The following is from the Summer 2020 issue of Vision.
When the 1980 Census was conducted, Sr. Mary T. Higgins was an administrator at Mount Saint Vincent Convent. The sisters who lived at the Convent at that time were determined to be included.
The new mail-out/mail-back enumeration using questionnaires for larger metropolitan areas was implemented during the prior census, in 1970. Sr. Mary’s multiple telephone calls to request questionnaires were never answered. “They got their forms,” Sr. Mary said of the College, “but when we didn’t get our questionnaires in April, I called the Census Bureau and they said they would get back to me.”
However, despite multiple appeals to the Census Bureau for recognition, their interests were discounted. Sr. Mary believed that this was due to an administrative oversight, by which the Convent was regarded as part of the College of Mount Saint Vincent because of its location on the same campus. The accompanying photograph includes 18 of the 40 sisters who stood up to be counted.
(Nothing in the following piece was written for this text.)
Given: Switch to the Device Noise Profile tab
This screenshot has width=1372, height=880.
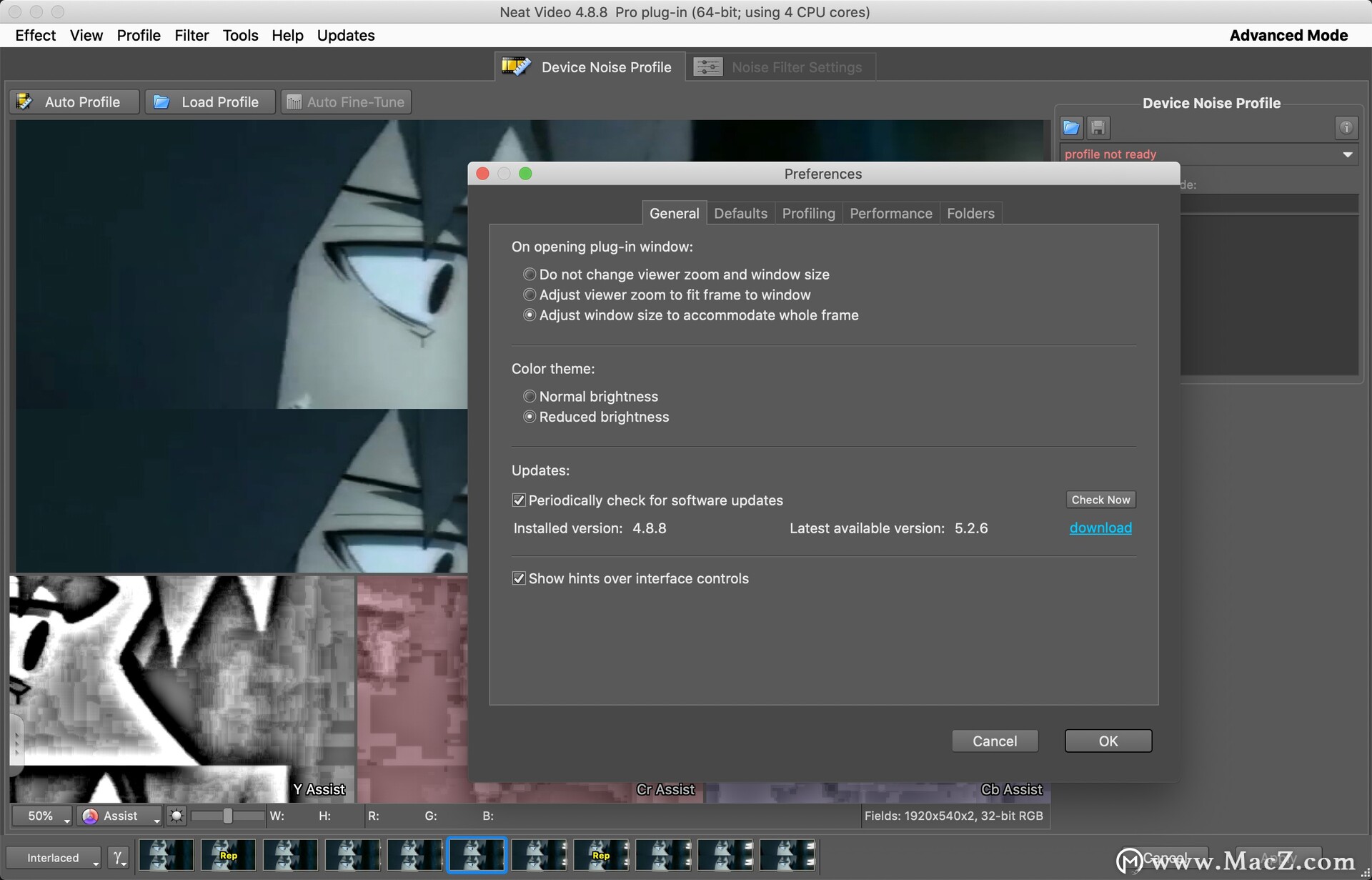Looking at the screenshot, I should point(589,67).
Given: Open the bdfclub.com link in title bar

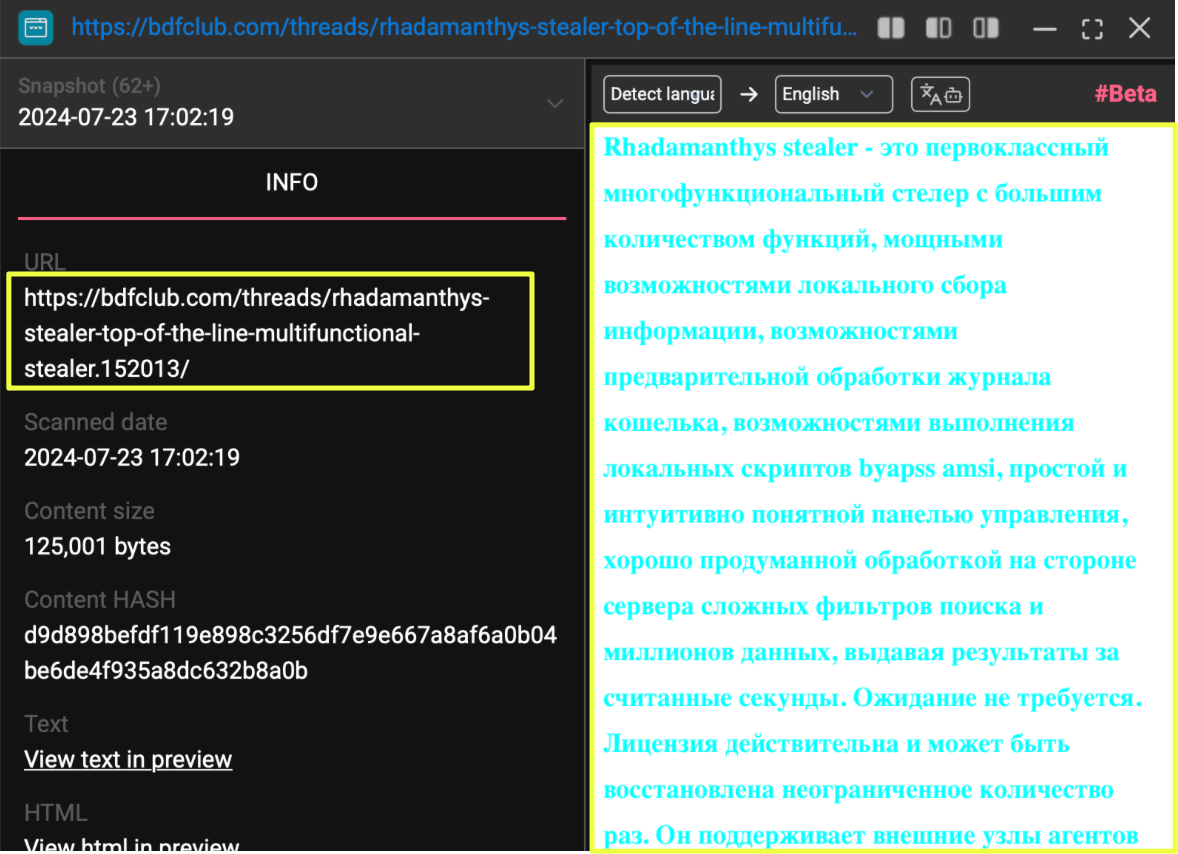Looking at the screenshot, I should coord(464,27).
“We feel neglected by the United States government. We like our neighborhood,” said Sr. Mary, “and we want to make sure it gets all the federal aid and congressional representation it’s entitled to.”
Sr. Mary, now retired and residing at the Mount Saint Vincent Convent, was administrator at the Convent when this article was published. Excerpt from article by Eli Teiber, The New York Post; photograph by Mary McLoughlin, 1980.
By Mindy Gordon, Archivist
Mary, Hats off to your great memory. I could only get 4 of the group. Thanks for sharing this and also explaining WHY the 40 weren’t counted. Has that been remedied for the present census?